━━━━━ GIVEN RECORDS
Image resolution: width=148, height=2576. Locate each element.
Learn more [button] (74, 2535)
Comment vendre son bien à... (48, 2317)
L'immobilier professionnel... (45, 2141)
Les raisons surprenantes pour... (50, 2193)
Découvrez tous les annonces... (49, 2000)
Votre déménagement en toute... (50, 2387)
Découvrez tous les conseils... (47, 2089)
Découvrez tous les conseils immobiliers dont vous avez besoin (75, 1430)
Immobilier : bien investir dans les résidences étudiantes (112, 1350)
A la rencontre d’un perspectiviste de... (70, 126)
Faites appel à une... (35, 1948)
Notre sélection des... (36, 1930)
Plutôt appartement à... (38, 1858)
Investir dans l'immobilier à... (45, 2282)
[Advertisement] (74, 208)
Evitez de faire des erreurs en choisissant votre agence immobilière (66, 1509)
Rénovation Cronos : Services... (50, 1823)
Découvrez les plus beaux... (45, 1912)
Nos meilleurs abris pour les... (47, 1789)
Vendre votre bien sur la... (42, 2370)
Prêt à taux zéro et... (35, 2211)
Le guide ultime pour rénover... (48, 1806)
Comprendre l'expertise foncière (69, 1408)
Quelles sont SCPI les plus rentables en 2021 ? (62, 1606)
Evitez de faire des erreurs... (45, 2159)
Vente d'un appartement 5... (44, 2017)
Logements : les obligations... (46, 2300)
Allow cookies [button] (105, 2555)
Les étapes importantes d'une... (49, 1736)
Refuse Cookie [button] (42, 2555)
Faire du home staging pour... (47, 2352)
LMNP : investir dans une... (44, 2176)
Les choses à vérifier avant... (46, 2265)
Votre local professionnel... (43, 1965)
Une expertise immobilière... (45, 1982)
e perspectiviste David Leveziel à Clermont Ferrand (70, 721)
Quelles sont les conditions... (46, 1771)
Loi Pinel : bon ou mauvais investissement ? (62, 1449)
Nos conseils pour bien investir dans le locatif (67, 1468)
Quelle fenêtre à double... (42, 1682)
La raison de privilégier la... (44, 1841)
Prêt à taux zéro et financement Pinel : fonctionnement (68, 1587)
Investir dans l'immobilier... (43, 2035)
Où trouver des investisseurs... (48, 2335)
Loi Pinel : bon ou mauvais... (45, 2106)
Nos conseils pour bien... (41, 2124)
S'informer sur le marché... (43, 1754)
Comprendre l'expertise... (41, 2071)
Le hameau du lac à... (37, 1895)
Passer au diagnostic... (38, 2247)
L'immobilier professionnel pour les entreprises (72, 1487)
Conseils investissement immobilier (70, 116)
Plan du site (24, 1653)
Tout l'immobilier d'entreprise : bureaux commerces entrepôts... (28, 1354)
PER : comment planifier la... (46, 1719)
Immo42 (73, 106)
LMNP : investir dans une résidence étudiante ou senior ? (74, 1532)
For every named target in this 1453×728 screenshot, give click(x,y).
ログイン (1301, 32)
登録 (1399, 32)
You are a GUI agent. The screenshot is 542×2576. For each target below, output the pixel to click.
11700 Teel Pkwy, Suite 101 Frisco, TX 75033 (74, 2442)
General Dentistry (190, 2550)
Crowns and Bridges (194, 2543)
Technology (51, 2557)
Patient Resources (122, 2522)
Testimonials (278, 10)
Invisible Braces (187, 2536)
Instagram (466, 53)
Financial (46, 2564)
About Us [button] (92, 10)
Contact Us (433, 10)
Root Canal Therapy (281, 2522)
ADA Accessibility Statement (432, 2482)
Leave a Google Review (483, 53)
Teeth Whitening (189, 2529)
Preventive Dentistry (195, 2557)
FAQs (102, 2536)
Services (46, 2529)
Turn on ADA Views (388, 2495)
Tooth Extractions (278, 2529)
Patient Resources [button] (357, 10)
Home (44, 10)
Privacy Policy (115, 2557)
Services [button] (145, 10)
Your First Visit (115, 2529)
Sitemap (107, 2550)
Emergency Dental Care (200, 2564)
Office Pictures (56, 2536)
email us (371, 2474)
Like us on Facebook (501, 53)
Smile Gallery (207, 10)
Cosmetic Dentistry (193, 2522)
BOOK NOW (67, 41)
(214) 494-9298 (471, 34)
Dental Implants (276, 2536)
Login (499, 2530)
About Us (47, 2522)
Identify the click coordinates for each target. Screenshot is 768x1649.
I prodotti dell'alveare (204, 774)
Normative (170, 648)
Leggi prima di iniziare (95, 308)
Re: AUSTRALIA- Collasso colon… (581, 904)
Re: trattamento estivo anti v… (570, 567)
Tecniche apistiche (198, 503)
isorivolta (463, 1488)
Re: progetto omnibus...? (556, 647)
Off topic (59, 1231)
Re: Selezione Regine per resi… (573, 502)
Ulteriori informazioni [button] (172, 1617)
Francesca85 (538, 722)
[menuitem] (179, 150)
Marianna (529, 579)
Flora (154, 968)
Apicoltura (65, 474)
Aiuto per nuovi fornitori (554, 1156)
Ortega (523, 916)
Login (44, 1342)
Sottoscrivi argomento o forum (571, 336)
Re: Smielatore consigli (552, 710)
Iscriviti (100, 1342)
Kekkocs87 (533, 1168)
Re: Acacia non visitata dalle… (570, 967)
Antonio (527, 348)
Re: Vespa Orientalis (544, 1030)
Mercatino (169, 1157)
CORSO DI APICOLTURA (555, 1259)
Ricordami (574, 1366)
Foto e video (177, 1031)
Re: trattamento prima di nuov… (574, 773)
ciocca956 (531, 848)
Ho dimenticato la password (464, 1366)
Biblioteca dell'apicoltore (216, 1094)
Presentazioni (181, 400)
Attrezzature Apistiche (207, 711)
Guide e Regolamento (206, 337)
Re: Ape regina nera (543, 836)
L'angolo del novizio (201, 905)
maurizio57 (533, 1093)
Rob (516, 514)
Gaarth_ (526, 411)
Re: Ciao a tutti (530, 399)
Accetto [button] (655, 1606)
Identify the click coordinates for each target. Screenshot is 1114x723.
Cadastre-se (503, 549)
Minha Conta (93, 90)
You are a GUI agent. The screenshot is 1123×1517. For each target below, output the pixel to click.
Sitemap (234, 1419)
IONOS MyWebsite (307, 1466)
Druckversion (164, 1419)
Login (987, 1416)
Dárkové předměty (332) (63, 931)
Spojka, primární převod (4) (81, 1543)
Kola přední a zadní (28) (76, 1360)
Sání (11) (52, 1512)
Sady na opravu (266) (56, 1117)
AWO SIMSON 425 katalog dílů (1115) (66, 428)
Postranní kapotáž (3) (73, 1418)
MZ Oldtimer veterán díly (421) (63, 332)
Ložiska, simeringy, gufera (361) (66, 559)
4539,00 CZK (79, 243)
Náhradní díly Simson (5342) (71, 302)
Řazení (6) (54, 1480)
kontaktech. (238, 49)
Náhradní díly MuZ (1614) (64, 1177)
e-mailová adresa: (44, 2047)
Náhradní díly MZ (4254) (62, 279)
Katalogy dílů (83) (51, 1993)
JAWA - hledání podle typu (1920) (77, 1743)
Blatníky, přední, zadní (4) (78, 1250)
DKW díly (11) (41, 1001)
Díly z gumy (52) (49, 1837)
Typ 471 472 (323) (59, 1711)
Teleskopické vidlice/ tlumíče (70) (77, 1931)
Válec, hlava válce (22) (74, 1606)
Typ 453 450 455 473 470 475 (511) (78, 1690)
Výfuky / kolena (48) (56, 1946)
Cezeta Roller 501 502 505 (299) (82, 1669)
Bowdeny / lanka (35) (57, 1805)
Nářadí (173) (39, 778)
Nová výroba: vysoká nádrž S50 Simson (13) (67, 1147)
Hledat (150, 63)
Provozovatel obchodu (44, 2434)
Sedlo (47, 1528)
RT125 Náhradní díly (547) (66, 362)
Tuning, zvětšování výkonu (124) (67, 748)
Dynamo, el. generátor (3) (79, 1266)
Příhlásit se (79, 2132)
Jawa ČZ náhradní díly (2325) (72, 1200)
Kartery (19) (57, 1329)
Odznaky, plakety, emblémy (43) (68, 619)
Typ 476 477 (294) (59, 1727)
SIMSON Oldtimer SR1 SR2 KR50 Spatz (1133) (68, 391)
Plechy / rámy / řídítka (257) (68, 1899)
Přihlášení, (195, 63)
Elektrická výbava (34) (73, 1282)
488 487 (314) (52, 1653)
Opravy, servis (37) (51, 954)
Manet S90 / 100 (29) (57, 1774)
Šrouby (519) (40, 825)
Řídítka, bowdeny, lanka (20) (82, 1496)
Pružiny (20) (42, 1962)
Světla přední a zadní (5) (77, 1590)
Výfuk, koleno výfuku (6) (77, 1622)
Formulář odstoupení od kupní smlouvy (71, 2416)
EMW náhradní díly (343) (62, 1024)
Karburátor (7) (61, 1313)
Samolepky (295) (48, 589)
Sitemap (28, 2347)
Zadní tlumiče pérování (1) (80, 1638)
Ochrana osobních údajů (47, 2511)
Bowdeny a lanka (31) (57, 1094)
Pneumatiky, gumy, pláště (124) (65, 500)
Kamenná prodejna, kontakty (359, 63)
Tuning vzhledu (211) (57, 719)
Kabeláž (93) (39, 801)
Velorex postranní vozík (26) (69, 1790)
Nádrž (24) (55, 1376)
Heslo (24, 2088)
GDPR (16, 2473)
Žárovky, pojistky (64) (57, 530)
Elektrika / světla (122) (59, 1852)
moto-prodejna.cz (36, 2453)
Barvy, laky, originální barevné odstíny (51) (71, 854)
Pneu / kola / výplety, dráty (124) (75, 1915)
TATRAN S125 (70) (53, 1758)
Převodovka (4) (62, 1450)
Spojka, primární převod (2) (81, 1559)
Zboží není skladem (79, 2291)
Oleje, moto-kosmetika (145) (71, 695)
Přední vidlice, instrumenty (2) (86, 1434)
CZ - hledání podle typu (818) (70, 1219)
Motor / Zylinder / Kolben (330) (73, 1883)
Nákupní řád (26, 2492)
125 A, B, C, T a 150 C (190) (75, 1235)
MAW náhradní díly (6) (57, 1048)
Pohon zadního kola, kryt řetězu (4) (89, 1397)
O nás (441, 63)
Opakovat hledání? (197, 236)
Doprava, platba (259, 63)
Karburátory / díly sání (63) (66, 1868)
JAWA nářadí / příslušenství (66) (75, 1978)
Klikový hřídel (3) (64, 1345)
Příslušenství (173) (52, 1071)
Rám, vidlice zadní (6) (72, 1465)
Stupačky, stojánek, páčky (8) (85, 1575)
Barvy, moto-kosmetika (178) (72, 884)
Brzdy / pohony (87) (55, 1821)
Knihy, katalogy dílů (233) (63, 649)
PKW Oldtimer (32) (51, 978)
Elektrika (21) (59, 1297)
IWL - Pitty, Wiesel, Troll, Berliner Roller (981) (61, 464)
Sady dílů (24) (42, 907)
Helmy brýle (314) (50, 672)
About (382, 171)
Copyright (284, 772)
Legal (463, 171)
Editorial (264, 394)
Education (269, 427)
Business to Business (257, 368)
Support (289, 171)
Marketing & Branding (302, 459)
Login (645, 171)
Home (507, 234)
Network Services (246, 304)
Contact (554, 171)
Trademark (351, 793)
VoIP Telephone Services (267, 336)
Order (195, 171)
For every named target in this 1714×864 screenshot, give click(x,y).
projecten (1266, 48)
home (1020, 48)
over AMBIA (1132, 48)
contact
━━━━━━━━━━
TASK OBJECTIVE
Copy out the lines of the records above, starting at the line that contains "Services (46, 2529)" and ending at the line that contains "Smile Gallery (207, 10)", with both of those lines included.

ANSWER TO THIS EXERCISE
Services (46, 2529)
Turn on ADA Views (388, 2495)
Tooth Extractions (278, 2529)
Patient Resources [button] (357, 10)
Home (44, 10)
Privacy Policy (115, 2557)
Services [button] (145, 10)
Your First Visit (115, 2529)
Sitemap (107, 2550)
Emergency Dental Care (200, 2564)
Office Pictures (56, 2536)
email us (371, 2474)
Like us on Facebook (501, 53)
Smile Gallery (207, 10)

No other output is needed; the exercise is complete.